Departement: Master in Fine Arts
Autorinnen / Autoren: Marianne Landolt, Rene Lehner, Baggenstos/Rudolf

In erster Linie verweist der Titel der Ausstellung, ALL TAGS, in die Richtung der Konfrontation mit dem Alltäglichen in der Kunst. Doch nicht nur der Titel, auch die Werke dieser Ausstellung sind aufgeladen mit den Fragen, welche in der zeitgenössischen Kunst nicht an Relevanz zu verlieren scheinen: Wo hört der Alltag auf und wo beginnt die Kunst? Was unterscheidet Kunst von „Nichtkunst“? Nach welchen Kriterien entscheiden wir, ob wir einem Objekt den Kunstcharakter zu- oder absprechen? Und wie lässt sich der Alltag selbst in Kunst verwandeln?

Auf der zweiten Ebene bezieht sich das Wortspiel ALL TAGS auch auf die englische Bedeutung von „all tags“ in Form von Markierung oder Zusatzinformation, und genau jene Markierungen oder Zusatzinformationen werden von den Kunstschaffenden Baggenstos/Rudolf, Mariann Landolt und dem Comiczeichner Rene Lehner im jeweiligen Werk des Gegenüber vorgenommen und durch kollektive Prozesse in diversen Medien umgesetzt. Dies widerspiegelt sich auch im Gesamtbild der Ausstellung. Auf eine experimentelle Weise wird hier der Versuch unternommen, die Struktur und das klassische Setting einer Gruppenausstellung zu durchbrechen, indem die Werke durch das gemeinsame Aneignen und Umsetzen neue Anknüpfungspunkte und Sichtweisen für die RezipientInnen erzeugen.
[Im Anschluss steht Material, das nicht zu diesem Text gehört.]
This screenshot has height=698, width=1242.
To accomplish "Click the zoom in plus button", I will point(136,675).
Der Technik der Aneignung in der Kunst liegt aber etwas zugrunde, das sich nicht aneignen lässt, und dies ist der Prozess der Aneignung selbst und genau dort eröffnet sich das Spannungsfeld dieser Ausstellung und der gemeinsame Nenner der ansonsten durchaus heterogenen Arbeitsweisen. Während das Duo Baggenstos/Rudolf mit objets trouvés arbeitet, welche sie immer ein wenig in der gewohnten Wahrnehmung modifizieren, oder die dem Objekt immanente Zwecksetzung in ihrer herkömmlichen Nutzung subtil abändern, bildet das Ready Made den kunsthistorische Ansatzpunkt von Mariann Landolts assoziativen Werken, welche sie aus dem öffentlichen Raum entnimmt. Auch Lehner verarbeitet das Vorgefundene und Alltägliche unentwegt in seinen Comics. Dennoch reagiert und interveniert er auf die Thematik ganz anders als die KünstlerInnen. In dieser Form von Interaktion eröffnen sich vollkommen neue Herausforderungen für die prozesshafte Arbeitsweise von Baggenstos/Rudolf und Landolt und der narrativen, an Eindeutigkeit und Klarheit orientierten, Methode von Rene Lehner.
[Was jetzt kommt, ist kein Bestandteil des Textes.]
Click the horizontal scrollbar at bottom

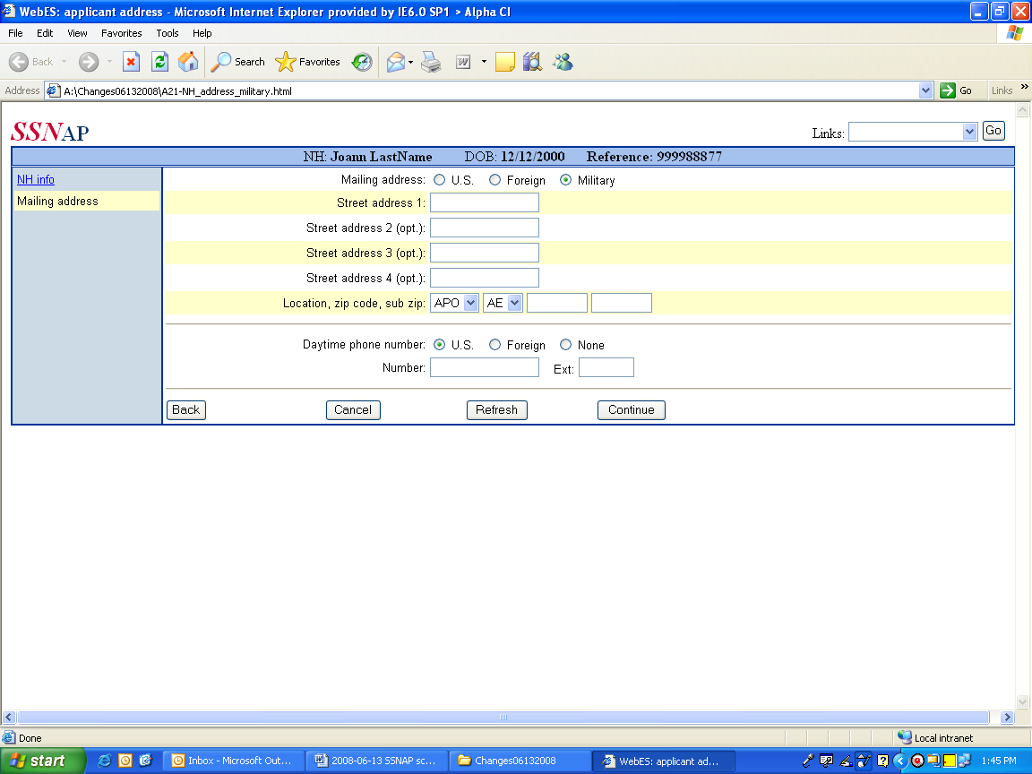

Zusätzlich untersucht auch Karin Kurzmeyer in ihrer Lecture „Angebote für eine Stadt“ die oben genannten Fragen betreffend des Alltäglichen in der Kunst und potenziert somit die Auseinandersetzung innerhalb des experimentellen Spielfelds zwischen Prozess und kollektiver Aneignung.